Thus, BMP-2 appears to stimulate a transcriptional program in which increased expression of TAZ, as well as subsequent TAZ-stimulated expression of the osteocalcin gene by Runx2, may be important for the osteoblast differentiation program. To test this idea, we performed immunoprecipitation experiments and verified a direct interaction of TAZ and Runx2 in transfected cells (Fig. 1D). TAZ expression caused a dose-dependent increase in Runx2-driven expression of an osteocalcin gene promoter fragment construct monitored in a luciferase reporter assay (Fig. 1E and fig.

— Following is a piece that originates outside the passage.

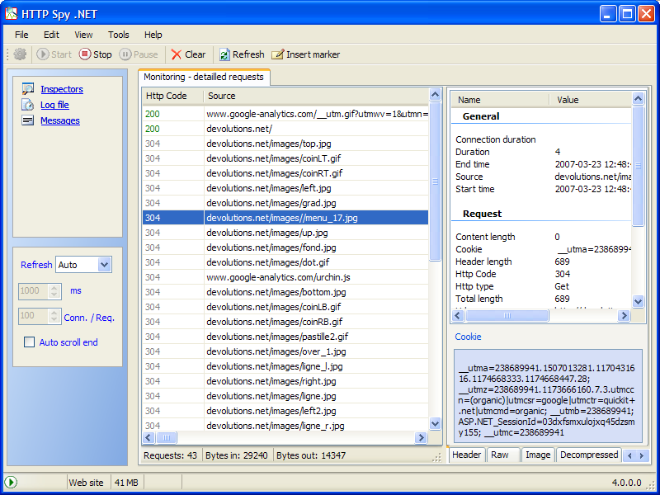
Task: Click the Refresh toolbar icon
Action: (224, 54)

S2). 14-3-3 binds to TAZ through a site involving Ser89, sequestering TAZ in the cytoplasm and limiting its ability to influence gene expression (18). Replacement of Ser89 with Ala (S89A mutation) disrupted 14-3-3 binding and relocalized TAZ preferentially within the nucleus, often in punctate foci (Fig. 1F) (18). When we used an S89A mutant of TAZ, the TAZ-dependent transcriptional coactivation of Runx2-driven gene expression was enhanced 2 to 3 times (Fig. 1E). Similar results for Runx2 transcriptional coactivation were obtained in C3H10T1/2 mouse embryonic fibroblasts (fig. S3). Both the interaction of TAZ with Runx2 and the stimulatory effect of TAZ on osteocalcin gene promoter activity were dependent on the TAZ WW domain (fig. S7). We also generated stable C2C12 cell lines expressing Flag-tagged TAZ and observed a BMP-2–dependent targeting of TAZ to the endogenous osteocalcin promoter by chromatin immunoprecipitation. (Fig. 1G). Taken together, these data indicate that TAZ is a 14-3-3–regulated transcriptional coactivator for Runx2-stimulated osteocalcin gene expression and an important endogenous regulator of osteoblast differentiation.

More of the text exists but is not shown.